The neurotrophins BDNF, NT-3 and -4, but not NGF, TGF-beta 1 and GDNF, increase the number of NADPH-diaphorase-reactive neurons in rat spinal cord cultures.

Neurotrophins have multiple functions for the development of the nervous system. They can promote survival and differentiation of select neuronal populations, but have also been shown to play instructive roles in the determination of the transmitter phenotype of neurons. We have investigated the influence of neurotrophins on the expression of nicotinamide adenine dinucleotide phosphate-diaphorase (NADPH-d), a histochemical marker for nitric oxide synthase, in spinal cord cultures established from 16-day-old rat embryos. At this embryonic age we found NADPH-d reactivity becoming apparent in the spinal cord and predominantly expressed in preganglionic autonomic nuclei.

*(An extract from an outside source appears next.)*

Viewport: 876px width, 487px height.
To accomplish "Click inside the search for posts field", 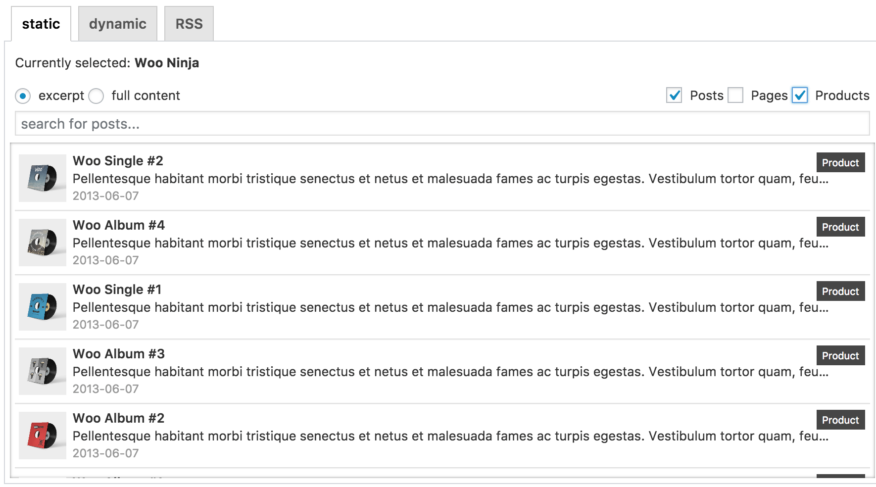I will coord(442,124).
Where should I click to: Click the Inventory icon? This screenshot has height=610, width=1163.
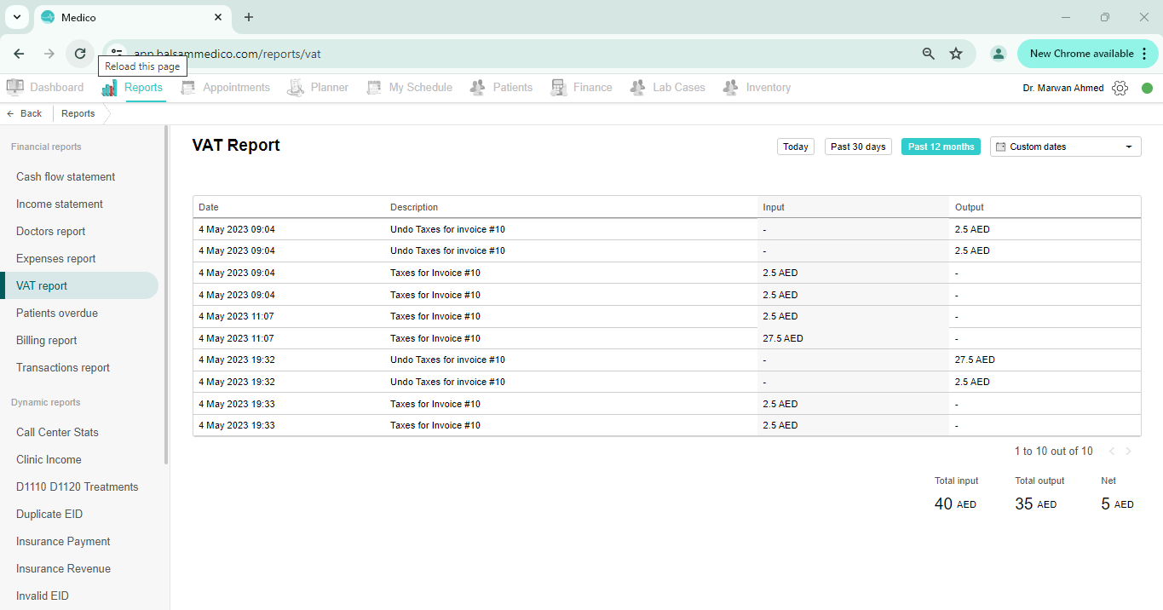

Numbers of NADPH-d-positive neurons in spinal cord cultures were very low 24 h after plating. They did not change significantly until day 4 in vitro. However, treatment with the neurotrophins BDNF, NT-3 or NT-4 significantly increased their numbers. The effect became apparent after just 24 h, and was significant with concentrations as low as 1 ng/ml. Treatment with BDNF, NT-3 and NT-4 also augmented numbers of NADPH-d-positive neurons when initiated after three or five days in culture, and became consistently apparent within 24 h. This suggests that the neurotrophin-mediated increase in NADPH-d-positive neurons is unlikely to be due to promotion of neuron survival. NGF and two members of the transforming growth factor-beta superfamily, which have pronounced trophic effects on select neuron populations in vitro, TGF-beta 1 and GDNF, were not effective. Combined application of NT-4 and NT-3 had no additive effect. Our data therefore suggest that neurotrophins are involved in the developmental regulation of NADPH-d activity in neuron populations of the spinal cord. Neuron populations affected may include preganglionic autonomic neurons. NADPH-d activity may be induced in neurons expressing the enzyme constitutively, yet at undetectable levels, or may be induced de novo.